COMPITO ASSEGNATO: Riproduca fedelmente il brano del testo riportato di seguito sulla scomparsa di Emanuela Orlandi. Cominci dalle parole che contengono "Per maggiore chiarezza, ricordiamo" e si fermi dopo "Monica e Pietro.".

DOCUMENTO DI ORIGINE:
Roma. Una nuova pista sembrerebbe riemergere dal passato, nella lunga, tormentata indagine per la scomparsa di Emanuela Orlandi, avvenuta a Roma il 22 giugno 1983. È quanto riferisce un servizio del TgLa7. Si tratta davvero di uno scoop?
Lettere per via diplomatica
Settembre 1983: Emanuela è scomparsa da tre mesi, le indagini seguono varie possibili piste. L’allora segretario di stato vaticano, il cardinale Agostino Casaroli, invia per posta diplomatica una lettera a un sacerdote sudamericano destinato in Colombia da Papa Wojtyla. Il sacerdote era stato a lungo consigliere spirituale e confessore della famiglia Orlandi. E Casaroli gli chiede, senza mezzi termini, se è vero che, in passato, Natalina, la sorella maggiore di Emanuela, gli abbia rivelato di essere stata molestata sessualmente dallo zio Mario Meneguzzi, marito di Lucia Orlandi, zia paterna dei cinque fratelli Orlandi.
Per maggiore chiarezza, ricordiamo che i figli di Ercole Orlandi e Maria Pezzano sono Natalina, Pietro, Federica, Emanuela e Maria Cristina. La sorella di Ercole, con cui Mario Meneguzzi era sposato, si chiamava Lucia. I loro figli erano Monica e Pietro.
Nella sua lettera, Casaroli spiega che la richiesta di confermare la circostanza delle molestie gli è giunta da ambienti investigativi romani. La risposta dalla Colombia non tarda ad arrivare, sempre per via diplomatica: “Sì, è vero, Natalina è stata oggetto di attenzioni morbose da parte dello zio, me lo confidò terrorizzata: le era stato intimato di tacere oppure avrebbe perso il lavoro alla Camera dei Deputati dove Meneguzzi, che gestiva il bar, la aveva fatta assumere qualche tempo prima.” Natalina Orlandi era in effetti impiegata nell’ufficio legale della Camera da prima del 1983.
Certo, precisa il TgLa7, il recupero delle due lettere non costituisce un atto di accusa verso lo zio di Emanuela, ormai scomparso. Ma ripropone uno scenario rimasto in ombra. A ridosso della scomparsa di Emanuela, prima del delinearsi della pista dell’intrigo internazionale, il sostituto procuratore Margherita Gerunda stava percorrendo l’ipotesi della violenza sessuale e dell’omicidio. Poi, l’inchiesta è stata affidata al collega Domenico Sica.

DATI FORNITI:
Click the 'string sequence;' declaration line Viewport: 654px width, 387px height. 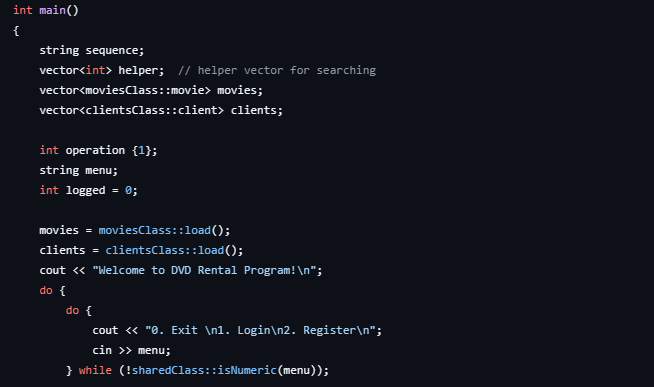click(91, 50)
--
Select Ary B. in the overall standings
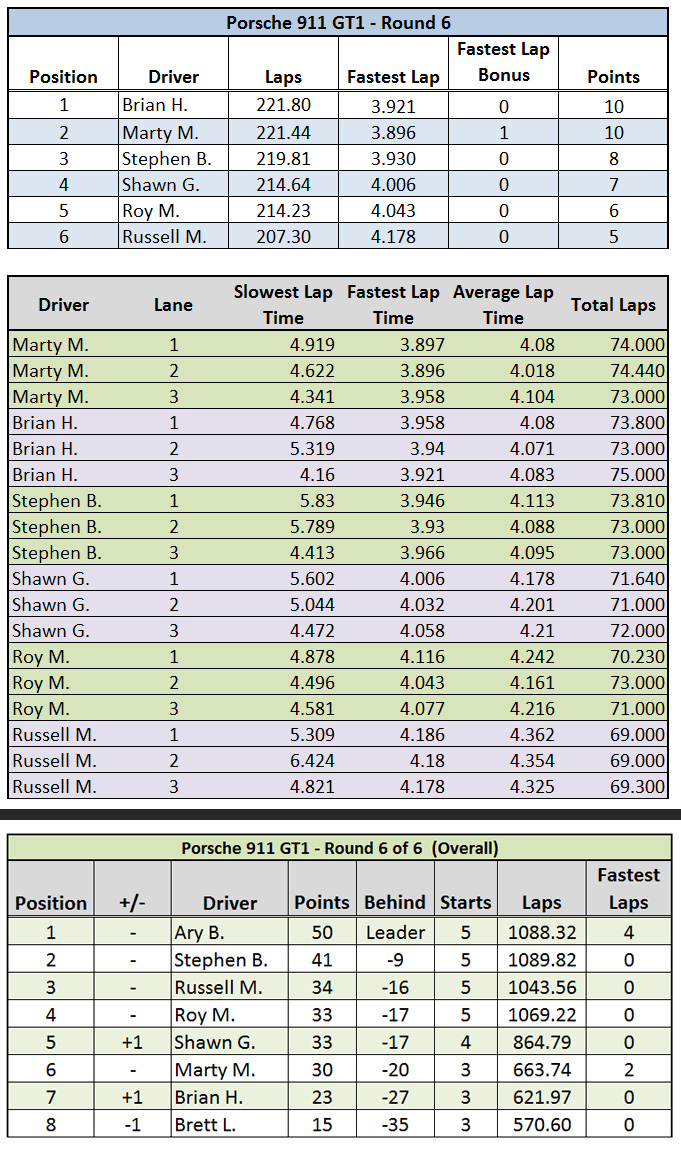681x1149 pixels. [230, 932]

RISPOSTA AL COMPITO:
Per maggiore chiarezza, ricordiamo che i figli di Ercole Orlandi e Maria Pezzano sono Natalina, Pietro, Federica, Emanuela e Maria Cristina. La sorella di Ercole, con cui Mario Meneguzzi era sposato, si chiamava Lucia. I loro figli erano Monica e Pietro.